I know in the short time I spent cashiering I always appreciated the people who would be respectful when things went wrong or slowly. Kudos to you, you probably brightened her day.


----------



## HopefulDreamer (Feb 26, 2012)

Yeah I hope so anyway, especially when it's a young person like that. I'd feel bad for anyone in that situation, but something about grown adults snapping at a teen girl got to me more than it would have with a fellow adult.


----------



## Barette (Jan 17, 2012)

That's awesome, mid20sgirl! I bet that made her feel SO much better after having people be snippy with her. Sometimes a little patience and understanding from another person can make all the difference to someone having a bad day.


----------



## Timbolin (Oct 27, 2012)

So presumably you felt comfortable around her because socially speaking she is serving you and obviously getting verbally attacked by other customers, i.e. immediate society. Would you have felt so comfortable if she was very popular? or was the manager?

so maybe you ordinarily place yourself in a social bracket where other people are above you



mid20sgirl said:


> Most of the time when I buy stuff, I smile at the cashier and that's about it. I just answer yes or no if I want bags, but I don't make conversation unless they try to. However, today I could tell the poor girl was frustrated. She looked to be in her teens, and the cash register was kind of giving her problems. The first two customers in front of me were kind of snippy with her. And I don't know what it was, but I instantly felt bad for her and it seemed to help me feel outgoing. So once it was my turn, I started to have a conversation with her. I found out that she had an hour left of her shift, the cash register was having problems with everyone for the last few days, and she just happened to be stuck with it today. The customers were rude to her all day about it. She'd had a fight with her mom earlier. Overall, just a bad day. And the strange thing was, by my smiling and talking to her it brought a smile to her face and she looked grateful and it felt good to make someone smile like that. It's the first time I can remember in a long time where I started a conversation with someone and I did not feel nervous, anxious or anything. Honestly, walking into a grocery store can make me nervous, and I always feel uncomfortable in line and everything. It was a nice feeling. I'm just hoping her shift ended well enough.


----------



## Xanatos32 (Dec 28, 2012)

As a cashier with five years of experience, I can honestly say that .000001% of my customers are shy. Almost all Americans in general are pushy, arrogant, tired, want their booze, want their Pall Mall Red 100s softpacks with a ****ing ribbon tied on it and presented a silver platter.

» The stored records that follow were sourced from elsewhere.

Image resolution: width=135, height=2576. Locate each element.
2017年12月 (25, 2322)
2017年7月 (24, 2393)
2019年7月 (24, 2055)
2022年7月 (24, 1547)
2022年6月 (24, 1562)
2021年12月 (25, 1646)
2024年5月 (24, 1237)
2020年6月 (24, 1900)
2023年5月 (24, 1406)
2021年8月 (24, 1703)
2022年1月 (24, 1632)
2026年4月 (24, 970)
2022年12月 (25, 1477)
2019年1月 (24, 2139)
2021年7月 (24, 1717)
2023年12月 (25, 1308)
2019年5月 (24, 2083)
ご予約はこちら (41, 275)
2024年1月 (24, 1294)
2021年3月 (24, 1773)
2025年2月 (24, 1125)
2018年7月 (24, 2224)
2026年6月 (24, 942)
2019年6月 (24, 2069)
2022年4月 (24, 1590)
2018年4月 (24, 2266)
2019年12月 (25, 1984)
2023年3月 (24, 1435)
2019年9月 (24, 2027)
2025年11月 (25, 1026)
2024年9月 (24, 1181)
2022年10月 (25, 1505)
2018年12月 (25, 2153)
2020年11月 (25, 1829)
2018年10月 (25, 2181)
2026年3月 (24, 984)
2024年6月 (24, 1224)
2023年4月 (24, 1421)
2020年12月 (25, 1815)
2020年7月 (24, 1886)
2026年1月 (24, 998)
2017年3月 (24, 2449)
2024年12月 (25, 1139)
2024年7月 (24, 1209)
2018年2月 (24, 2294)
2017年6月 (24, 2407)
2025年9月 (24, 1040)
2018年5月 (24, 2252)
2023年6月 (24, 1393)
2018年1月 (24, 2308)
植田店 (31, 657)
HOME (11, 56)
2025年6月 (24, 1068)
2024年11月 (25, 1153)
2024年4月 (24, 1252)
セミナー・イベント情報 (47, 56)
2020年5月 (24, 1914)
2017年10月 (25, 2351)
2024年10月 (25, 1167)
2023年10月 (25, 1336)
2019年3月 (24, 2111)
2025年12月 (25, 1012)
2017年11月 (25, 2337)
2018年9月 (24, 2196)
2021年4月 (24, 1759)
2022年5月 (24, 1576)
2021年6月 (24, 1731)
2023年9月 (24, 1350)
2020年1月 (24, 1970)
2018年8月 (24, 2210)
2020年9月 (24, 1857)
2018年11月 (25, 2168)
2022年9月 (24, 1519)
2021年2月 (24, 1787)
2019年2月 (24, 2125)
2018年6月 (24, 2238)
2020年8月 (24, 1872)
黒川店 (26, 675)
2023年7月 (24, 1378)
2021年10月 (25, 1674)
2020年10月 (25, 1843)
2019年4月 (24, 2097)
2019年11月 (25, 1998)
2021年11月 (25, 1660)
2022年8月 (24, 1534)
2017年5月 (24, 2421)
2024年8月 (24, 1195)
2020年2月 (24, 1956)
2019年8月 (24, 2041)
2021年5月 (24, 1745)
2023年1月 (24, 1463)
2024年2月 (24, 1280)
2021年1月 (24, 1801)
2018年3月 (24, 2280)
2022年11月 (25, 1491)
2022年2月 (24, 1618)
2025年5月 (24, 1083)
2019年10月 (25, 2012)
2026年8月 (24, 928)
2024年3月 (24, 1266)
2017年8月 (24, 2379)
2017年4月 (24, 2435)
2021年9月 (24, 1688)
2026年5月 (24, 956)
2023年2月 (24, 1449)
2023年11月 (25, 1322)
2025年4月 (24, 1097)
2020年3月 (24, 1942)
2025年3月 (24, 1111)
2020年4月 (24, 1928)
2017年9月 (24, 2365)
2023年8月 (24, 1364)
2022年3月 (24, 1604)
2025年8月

You people obviously do not exist in my world. Every day I am greeted by the same people. I've learned just about everyone who comes into the store. The town only has about 3,000 people. Not once can I remember a shy person coming up to me. Most everyone is angry, silent, or impatient. Just like those customers in front that give the girl hell, that is normal for me.

"Let me bag my own groceries, don't touch my bread, how come you do not sell organic cheesepuffs, I left my EBT card at home can I leave and go get it right quick, your packs of sugar are hardened, what do you mean I cannot use the same coupon twice." Then there's me saying "You have 13 items, this is express" they are like "WTF why don't you have more cashiers, I'm staying here..." 

Then you have the old ladies who pay with pennies, the dumbasses who do not know you cannot buy alcohol on Sundays, people grazing in the store..."oh here you go, this is the banana peel of the banana I just ate"...thank you jackass, guess what bananas are sold by weight. Did I mention that we sell more alcohol than anything else. Jesus ****ing H Christ DO YOU NEED 7 CASES OF YAGER! and then they have the ****ing nerve to avoid the bold signs that say you cannot buy individual bottles of assorted beers...you mix and match them in a six pack. But NOOOOOOOOOOOOOOOOOOOOOOoooo, no one knows how to ****ing read. Did I mention about the lady who buys $800 dollars worth of groceries on EBT, is about 200 lbs overweight and smells like she hasn't bathed in years? Actually there are about five or six of those similar type people. I have to give my nostrils a ****ing sponge bath after dealing with them. How about that jackass who walked right through the spilled milk with the floor cone telling him to go around? What about the jackass who walked into the store with muddy feet after we just mopped? What about all the dirty *** people who leave trash everywhere? Seriously, we are not a ****ing garbage dump, but at the end of the day you'd think we were. 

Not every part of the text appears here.